─── MATERIAL PROVIDED

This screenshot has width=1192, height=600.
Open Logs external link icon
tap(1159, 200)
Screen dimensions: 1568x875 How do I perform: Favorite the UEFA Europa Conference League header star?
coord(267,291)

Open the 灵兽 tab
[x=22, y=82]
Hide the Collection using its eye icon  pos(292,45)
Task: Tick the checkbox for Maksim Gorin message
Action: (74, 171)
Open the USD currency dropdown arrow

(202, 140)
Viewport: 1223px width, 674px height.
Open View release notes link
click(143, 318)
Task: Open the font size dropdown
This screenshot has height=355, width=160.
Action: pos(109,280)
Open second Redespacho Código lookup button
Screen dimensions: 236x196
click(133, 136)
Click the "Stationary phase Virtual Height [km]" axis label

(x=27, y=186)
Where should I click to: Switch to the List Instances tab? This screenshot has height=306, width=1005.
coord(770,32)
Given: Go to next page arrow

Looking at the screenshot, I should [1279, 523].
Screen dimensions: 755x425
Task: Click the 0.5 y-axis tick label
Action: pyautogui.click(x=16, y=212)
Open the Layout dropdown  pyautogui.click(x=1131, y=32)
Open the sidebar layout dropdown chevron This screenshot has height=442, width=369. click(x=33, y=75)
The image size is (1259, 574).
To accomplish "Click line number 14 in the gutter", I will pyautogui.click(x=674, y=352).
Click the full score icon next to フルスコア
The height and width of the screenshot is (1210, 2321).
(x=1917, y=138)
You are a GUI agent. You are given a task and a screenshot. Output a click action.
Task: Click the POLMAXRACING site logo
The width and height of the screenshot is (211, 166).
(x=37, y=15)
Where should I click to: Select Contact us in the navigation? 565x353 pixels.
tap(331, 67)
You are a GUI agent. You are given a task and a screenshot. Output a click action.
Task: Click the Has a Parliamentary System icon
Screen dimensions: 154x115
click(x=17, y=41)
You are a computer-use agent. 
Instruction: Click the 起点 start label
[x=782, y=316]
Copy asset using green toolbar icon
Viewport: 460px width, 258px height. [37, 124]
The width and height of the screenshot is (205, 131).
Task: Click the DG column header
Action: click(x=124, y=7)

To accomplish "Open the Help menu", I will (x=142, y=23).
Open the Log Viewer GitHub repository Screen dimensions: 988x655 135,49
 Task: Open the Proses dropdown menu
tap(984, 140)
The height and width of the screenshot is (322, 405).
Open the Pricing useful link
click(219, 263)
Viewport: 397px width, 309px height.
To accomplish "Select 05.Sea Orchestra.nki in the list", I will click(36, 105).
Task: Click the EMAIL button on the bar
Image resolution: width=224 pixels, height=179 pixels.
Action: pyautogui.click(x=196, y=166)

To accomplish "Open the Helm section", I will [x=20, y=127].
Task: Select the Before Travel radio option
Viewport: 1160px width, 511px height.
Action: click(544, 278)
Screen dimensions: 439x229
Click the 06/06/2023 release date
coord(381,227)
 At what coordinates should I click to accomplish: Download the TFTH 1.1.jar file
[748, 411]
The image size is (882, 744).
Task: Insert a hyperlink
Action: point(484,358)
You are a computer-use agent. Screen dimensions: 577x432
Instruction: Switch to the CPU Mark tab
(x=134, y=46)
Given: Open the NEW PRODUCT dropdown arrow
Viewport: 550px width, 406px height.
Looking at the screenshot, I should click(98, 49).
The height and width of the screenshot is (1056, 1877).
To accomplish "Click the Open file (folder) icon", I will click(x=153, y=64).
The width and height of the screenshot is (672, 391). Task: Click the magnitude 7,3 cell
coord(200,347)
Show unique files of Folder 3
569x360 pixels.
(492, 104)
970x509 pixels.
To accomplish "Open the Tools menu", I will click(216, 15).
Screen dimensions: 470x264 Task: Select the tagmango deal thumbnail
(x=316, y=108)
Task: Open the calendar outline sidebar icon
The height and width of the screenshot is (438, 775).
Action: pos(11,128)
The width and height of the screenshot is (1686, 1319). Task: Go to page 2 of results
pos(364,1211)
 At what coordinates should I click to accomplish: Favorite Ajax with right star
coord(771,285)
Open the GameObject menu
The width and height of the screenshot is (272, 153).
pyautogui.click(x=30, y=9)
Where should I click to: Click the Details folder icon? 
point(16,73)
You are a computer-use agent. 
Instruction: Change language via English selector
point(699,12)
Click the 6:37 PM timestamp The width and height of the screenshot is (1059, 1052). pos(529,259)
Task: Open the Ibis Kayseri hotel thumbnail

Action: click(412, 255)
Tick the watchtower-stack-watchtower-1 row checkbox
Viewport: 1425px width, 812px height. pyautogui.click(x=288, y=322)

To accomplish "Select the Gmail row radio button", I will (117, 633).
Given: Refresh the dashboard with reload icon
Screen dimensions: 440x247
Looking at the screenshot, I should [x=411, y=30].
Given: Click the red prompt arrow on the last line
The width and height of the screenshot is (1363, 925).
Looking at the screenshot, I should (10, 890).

──────

Add -38 to each coordinate in the answers, and write out every line from the start of the entries through the line that contains "[x=22, y=82]", inclusive, with the requests included. Leave the requests and all other numbers unchanged.

**EXERCISE RESULT:**
This screenshot has width=1192, height=600.
Open Logs external link icon
tap(1121, 162)
Screen dimensions: 1568x875 How do I perform: Favorite the UEFA Europa Conference League header star?
coord(229,253)

Open the 灵兽 tab
[x=-16, y=44]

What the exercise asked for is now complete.